EXERCISE GOAL: Lay out the items from the start through the line containing "Looking at the screenshot, I should click(519, 366).", inclusive, as a JSON list of strings with one string per line and blank lines left out.

*** RECORDS TO PROCESS

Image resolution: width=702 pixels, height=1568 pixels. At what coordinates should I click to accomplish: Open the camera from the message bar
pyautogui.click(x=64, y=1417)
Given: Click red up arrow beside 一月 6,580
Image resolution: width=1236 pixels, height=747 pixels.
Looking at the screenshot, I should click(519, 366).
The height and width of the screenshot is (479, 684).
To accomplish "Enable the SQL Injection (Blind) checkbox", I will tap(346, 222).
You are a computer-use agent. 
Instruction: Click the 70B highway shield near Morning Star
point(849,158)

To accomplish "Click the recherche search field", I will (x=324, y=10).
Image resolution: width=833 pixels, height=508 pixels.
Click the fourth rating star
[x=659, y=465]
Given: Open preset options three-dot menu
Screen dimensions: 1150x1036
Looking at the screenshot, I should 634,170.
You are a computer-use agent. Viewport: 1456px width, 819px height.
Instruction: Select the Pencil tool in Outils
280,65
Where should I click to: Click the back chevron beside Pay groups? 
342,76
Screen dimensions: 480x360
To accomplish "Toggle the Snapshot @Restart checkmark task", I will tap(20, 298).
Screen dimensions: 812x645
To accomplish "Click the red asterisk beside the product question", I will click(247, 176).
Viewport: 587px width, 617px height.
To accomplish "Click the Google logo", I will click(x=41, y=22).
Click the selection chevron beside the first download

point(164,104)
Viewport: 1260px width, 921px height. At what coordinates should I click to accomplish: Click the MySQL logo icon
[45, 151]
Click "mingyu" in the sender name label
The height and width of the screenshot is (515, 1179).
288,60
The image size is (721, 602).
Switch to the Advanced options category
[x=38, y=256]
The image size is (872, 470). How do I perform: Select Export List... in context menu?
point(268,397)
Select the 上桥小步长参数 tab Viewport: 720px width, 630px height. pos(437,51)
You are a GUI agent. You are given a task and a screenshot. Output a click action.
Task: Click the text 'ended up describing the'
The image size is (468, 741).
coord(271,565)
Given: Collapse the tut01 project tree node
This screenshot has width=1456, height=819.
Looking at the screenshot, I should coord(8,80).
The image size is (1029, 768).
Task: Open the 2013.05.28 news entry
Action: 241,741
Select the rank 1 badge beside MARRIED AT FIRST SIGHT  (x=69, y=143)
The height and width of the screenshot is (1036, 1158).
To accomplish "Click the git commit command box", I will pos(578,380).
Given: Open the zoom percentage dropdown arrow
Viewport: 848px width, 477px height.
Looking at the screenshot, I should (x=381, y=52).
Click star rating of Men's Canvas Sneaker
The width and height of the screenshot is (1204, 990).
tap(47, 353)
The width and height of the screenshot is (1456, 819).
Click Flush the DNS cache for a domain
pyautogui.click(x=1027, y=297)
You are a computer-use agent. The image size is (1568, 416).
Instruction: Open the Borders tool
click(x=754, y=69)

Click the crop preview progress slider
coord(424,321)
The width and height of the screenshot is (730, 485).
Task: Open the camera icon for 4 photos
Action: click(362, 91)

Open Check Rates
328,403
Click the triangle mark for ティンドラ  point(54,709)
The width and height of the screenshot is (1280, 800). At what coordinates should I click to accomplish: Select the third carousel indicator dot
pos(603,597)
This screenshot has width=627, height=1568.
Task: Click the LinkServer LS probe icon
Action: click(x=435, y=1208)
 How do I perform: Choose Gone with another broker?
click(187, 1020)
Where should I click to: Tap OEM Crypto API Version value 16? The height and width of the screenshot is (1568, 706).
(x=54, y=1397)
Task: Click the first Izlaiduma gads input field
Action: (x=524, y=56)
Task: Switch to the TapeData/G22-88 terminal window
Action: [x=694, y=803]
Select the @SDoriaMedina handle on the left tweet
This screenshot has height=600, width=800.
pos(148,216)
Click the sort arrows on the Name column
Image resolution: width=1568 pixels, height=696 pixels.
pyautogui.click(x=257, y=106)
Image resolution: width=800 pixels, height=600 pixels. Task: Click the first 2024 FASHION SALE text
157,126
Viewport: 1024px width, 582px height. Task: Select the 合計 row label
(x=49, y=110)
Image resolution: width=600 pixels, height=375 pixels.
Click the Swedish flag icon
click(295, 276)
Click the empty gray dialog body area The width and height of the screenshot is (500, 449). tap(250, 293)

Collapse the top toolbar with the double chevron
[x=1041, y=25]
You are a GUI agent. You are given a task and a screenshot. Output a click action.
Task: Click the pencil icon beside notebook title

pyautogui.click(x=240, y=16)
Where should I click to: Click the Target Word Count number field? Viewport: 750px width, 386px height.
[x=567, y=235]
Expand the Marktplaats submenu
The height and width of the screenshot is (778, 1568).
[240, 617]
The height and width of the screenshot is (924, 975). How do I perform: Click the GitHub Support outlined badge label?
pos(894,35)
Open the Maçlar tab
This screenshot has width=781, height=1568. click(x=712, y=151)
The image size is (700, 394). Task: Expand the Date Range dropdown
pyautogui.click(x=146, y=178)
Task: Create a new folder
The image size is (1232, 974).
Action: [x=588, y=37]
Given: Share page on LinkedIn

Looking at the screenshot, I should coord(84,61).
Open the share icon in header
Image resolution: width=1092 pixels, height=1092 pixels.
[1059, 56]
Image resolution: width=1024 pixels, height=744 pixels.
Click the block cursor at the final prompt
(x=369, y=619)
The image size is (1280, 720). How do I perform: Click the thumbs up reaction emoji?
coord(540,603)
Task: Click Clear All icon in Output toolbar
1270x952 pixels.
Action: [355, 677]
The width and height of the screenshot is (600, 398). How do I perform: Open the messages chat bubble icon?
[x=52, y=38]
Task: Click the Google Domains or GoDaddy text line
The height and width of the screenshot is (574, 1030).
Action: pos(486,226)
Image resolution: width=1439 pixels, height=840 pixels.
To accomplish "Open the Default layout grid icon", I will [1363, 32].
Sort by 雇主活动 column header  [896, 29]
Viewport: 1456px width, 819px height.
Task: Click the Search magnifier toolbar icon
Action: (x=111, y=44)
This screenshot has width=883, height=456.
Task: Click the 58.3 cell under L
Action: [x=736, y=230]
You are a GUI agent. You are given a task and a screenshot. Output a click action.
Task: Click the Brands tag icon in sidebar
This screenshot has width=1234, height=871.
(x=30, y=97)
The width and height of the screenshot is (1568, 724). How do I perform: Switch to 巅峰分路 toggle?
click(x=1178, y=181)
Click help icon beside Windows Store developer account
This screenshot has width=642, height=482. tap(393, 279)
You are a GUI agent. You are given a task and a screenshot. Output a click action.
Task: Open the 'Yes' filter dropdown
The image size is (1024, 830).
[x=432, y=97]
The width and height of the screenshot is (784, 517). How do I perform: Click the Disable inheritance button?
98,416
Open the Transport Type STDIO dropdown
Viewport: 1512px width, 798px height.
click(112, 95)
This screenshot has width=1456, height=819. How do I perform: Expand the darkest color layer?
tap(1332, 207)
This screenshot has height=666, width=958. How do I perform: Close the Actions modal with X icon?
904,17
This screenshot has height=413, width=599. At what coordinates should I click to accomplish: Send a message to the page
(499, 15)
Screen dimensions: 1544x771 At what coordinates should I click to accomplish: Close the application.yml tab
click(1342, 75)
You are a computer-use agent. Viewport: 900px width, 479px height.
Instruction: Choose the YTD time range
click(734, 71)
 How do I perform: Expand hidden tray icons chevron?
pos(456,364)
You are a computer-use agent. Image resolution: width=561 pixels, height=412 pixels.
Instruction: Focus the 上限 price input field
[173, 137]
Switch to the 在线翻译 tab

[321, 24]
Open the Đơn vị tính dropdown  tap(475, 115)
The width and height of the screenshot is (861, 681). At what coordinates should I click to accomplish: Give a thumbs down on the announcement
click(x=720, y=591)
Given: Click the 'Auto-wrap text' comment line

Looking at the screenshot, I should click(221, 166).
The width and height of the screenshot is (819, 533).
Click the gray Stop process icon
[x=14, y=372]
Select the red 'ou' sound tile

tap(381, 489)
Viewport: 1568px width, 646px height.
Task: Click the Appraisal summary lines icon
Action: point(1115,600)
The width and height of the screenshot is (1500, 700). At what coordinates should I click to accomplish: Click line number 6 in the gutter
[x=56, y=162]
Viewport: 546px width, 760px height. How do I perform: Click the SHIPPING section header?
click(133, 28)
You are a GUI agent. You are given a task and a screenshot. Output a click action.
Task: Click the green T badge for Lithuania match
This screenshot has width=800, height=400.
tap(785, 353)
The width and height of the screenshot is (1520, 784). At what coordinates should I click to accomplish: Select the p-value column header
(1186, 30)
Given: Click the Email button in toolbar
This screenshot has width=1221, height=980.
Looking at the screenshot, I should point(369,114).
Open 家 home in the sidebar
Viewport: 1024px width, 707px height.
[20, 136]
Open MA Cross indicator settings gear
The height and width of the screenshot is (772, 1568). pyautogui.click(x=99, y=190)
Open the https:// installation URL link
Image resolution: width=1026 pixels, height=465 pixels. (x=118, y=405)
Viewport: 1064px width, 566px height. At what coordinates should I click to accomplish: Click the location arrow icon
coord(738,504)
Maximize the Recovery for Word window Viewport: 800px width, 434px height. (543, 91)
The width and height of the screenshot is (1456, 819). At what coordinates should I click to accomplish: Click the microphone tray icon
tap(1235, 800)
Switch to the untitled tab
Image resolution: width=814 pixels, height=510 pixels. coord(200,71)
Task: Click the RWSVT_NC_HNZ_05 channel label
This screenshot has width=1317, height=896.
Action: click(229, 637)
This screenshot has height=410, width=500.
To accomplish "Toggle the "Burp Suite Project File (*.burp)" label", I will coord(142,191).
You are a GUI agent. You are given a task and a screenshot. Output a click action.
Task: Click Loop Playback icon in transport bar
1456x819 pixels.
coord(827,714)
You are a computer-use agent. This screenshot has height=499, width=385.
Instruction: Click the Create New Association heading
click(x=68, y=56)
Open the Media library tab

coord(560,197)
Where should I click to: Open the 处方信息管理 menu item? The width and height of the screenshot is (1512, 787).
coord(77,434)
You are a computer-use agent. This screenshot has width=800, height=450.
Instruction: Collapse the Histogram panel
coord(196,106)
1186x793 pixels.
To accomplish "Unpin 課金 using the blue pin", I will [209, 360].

******

SOLUTION TO THIS PROBLEM:
[
  "Image resolution: width=702 pixels, height=1568 pixels. At what coordinates should I click to accomplish: Open the camera from the message bar",
  "pyautogui.click(x=64, y=1417)",
  "Given: Click red up arrow beside 一月 6,580",
  "Image resolution: width=1236 pixels, height=747 pixels.",
  "Looking at the screenshot, I should click(519, 366)."
]